What this calculator does
This tool solves a right triangle from any two known sides. The right angle is fixed at vertex C, so side c is always the hypotenuse (the longest side, opposite the right angle), while sides a and b are the two perpendicular legs. From your two inputs it computes the missing side, the perimeter, semiperimeter, area, all three altitudes, and the three interior angles in degrees.
How to use it
Pick a calculation mode. Choose Given a and b if you know both legs, or Given a and c if you know one leg and the hypotenuse. Enter the two side lengths, optionally choose a display unit (purely cosmetic — it labels the outputs but does not change the numbers), and set how many significant figures to round results to. The unit applies to every length output, areas use that unit squared, and angles are always reported in degrees.
The formulas
The missing side comes from the Pythagorean theorem: with two legs, \(c = \sqrt{a^2 + b^2}\); with a leg and the hypotenuse, \(b = \sqrt{c^2 - a^2}\). Then \(P = a + b + c\) and \(s = P/2\). Because the legs are perpendicular, the area is simply $$K = \tfrac{1}{2}\cdot a\cdot b.$$ Each altitude equals twice the area divided by the side it falls on: $$h_a = \frac{2K}{a}, \quad h_b = \frac{2K}{b}, \quad h_c = \frac{2K}{c}.$$ The angles are \(A = \operatorname{atan2}(a, b)\), \(B = \operatorname{atan2}(b, a)\), and \(C = 90^\circ\), so \(A + B + C = 180^\circ\).
Worked example
With \(a = 3\) and \(b = 4\): $$c = \sqrt{9 + 16} = 5, \quad P = 12, \quad s = 6, \quad K = 6,$$ $$h_a = 4, \quad h_b = 3, \quad h_c = 2.4, \quad A \approx 36.87^\circ, \quad B \approx 53.13^\circ, \quad C = 90^\circ.$$ This is the classic 3-4-5 Pythagorean triple.
FAQ
Does the unit change the answers? No. All sides share one unit, so the numbers are identical for any choice; the unit is attached only as a label.

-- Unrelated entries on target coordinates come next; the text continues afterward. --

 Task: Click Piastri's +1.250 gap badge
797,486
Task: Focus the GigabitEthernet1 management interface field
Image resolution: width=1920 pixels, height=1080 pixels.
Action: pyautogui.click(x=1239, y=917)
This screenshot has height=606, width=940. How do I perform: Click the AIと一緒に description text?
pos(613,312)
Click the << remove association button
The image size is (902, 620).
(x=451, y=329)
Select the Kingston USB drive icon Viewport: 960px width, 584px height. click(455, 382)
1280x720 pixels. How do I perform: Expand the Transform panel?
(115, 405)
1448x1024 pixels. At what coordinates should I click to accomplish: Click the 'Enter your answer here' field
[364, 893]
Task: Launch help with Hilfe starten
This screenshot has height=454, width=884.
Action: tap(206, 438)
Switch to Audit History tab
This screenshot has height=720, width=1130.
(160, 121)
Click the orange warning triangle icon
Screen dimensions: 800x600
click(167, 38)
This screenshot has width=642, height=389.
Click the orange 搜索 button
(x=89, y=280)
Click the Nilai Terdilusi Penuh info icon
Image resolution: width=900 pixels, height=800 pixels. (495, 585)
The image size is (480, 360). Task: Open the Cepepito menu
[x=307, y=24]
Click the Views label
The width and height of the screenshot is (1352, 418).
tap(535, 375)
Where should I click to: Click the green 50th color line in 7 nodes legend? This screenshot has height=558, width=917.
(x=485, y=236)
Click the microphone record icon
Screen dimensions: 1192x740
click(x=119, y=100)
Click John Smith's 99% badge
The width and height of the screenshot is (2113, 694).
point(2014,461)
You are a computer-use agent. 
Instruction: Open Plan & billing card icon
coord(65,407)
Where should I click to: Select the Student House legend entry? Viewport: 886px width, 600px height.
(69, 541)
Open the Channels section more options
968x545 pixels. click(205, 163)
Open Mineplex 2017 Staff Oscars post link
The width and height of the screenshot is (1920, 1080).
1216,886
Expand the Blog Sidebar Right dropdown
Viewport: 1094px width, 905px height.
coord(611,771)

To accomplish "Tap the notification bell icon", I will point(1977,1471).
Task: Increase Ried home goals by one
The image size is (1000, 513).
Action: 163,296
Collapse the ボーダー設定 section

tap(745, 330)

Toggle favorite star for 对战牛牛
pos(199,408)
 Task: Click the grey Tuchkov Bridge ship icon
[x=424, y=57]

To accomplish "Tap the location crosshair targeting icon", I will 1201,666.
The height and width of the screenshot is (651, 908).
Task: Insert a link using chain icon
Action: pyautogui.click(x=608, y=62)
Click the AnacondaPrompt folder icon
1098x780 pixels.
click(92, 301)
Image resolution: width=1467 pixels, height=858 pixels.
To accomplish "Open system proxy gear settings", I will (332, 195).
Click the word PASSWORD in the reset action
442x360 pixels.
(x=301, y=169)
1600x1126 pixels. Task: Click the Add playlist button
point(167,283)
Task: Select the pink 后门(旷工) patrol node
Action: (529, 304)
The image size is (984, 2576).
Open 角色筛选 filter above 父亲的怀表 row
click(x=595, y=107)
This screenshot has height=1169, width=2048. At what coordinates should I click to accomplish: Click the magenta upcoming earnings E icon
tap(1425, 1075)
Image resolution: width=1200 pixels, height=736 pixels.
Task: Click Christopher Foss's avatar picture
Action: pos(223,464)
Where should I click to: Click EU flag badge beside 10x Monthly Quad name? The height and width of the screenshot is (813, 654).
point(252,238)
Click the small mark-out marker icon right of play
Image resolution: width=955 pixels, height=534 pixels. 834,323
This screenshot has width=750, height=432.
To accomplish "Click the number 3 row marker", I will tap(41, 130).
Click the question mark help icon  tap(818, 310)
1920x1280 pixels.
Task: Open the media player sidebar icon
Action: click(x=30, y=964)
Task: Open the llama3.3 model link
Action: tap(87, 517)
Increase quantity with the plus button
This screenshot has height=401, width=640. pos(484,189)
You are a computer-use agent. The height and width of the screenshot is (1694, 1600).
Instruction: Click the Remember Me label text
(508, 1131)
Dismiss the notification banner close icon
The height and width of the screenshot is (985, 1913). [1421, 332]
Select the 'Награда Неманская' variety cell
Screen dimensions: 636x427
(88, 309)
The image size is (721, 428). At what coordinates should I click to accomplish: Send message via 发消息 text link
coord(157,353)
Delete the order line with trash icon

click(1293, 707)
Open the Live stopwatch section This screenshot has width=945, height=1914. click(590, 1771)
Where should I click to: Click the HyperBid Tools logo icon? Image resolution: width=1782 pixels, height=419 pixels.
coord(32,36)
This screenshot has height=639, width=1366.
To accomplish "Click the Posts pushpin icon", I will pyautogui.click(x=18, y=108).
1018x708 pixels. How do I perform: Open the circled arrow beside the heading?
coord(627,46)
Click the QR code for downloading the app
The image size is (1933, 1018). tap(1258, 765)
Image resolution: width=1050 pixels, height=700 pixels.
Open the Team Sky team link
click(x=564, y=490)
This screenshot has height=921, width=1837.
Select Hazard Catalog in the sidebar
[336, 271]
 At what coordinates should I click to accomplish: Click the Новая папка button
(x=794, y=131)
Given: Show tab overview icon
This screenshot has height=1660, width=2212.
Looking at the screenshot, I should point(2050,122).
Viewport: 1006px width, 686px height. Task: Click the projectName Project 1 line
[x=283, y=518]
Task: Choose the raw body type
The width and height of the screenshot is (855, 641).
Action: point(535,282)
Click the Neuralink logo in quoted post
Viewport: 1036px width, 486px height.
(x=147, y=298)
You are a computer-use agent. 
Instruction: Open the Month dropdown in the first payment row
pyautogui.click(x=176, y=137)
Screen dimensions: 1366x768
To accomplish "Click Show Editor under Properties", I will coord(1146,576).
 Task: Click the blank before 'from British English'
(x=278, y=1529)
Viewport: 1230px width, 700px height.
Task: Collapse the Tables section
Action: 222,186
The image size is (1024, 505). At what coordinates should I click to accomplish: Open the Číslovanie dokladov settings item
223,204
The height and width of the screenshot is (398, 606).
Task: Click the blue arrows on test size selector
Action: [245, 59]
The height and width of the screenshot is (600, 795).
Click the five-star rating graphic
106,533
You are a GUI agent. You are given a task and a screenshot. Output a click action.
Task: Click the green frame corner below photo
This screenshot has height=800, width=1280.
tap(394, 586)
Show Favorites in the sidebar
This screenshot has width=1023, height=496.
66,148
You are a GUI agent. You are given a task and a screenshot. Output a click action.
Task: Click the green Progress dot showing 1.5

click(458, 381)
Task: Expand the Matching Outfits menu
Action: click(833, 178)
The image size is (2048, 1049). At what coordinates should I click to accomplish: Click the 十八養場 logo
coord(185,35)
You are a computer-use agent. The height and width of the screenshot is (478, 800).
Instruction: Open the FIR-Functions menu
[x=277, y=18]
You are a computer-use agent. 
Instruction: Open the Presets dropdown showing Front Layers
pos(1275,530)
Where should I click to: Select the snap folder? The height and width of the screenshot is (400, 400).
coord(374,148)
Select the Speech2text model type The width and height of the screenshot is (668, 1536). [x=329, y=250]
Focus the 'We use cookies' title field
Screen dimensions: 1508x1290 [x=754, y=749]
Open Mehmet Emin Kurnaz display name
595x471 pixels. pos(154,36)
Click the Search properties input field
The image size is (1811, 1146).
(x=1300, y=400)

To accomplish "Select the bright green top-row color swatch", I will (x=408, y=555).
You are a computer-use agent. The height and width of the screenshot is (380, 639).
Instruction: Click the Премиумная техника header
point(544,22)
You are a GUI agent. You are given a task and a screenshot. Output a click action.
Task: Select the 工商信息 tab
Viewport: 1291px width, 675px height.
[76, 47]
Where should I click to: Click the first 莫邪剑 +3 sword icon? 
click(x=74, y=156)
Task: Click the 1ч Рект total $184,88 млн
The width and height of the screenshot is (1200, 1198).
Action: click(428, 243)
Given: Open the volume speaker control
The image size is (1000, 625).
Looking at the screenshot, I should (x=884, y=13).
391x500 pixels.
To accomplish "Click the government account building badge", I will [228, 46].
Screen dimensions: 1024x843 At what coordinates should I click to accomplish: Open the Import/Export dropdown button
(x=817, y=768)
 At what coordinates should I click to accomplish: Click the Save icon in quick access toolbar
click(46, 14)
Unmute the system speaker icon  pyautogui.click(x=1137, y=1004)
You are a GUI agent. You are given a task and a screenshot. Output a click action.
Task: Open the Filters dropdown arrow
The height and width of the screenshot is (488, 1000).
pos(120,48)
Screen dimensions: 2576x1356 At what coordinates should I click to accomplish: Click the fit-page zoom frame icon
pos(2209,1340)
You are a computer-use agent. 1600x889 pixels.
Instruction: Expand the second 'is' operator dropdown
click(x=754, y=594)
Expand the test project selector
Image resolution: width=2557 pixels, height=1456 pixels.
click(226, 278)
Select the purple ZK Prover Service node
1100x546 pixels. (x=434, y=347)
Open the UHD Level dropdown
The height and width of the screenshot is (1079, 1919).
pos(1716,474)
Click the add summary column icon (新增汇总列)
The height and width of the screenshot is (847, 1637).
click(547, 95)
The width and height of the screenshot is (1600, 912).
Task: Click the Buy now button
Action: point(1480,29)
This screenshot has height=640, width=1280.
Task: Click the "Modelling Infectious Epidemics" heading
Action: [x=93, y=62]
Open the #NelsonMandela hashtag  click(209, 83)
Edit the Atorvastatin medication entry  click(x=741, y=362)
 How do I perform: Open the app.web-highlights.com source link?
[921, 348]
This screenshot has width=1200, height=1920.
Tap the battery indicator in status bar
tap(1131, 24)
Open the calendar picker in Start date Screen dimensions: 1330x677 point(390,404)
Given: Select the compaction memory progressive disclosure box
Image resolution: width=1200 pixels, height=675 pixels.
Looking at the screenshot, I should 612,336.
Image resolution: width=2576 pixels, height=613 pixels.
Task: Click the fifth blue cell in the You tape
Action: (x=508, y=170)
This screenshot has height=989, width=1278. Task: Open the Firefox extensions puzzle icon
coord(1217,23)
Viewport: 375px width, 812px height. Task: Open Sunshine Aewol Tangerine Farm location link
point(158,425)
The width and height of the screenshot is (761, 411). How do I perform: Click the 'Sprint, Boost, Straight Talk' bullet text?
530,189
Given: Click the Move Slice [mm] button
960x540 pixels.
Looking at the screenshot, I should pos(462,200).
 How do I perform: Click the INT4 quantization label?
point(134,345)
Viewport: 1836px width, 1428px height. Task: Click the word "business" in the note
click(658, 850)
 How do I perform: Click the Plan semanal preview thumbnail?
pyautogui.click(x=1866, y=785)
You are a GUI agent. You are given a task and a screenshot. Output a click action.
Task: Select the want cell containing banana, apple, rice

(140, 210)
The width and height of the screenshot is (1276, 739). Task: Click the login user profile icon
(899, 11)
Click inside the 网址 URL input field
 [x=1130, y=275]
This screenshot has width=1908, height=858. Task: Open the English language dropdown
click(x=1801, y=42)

Why does mode "Given a and c" require c > a? The hypotenuse must be the longest side. If \(c \le a\) then \(c^2 - a^2\) would not be positive and no real triangle exists.
Why is ha equal to b? The legs are perpendicular, so the altitude onto one leg is just the other leg. Only \(h_c\), the altitude to the hypotenuse, is a new value: \(h_c = \frac{ab}{c}\).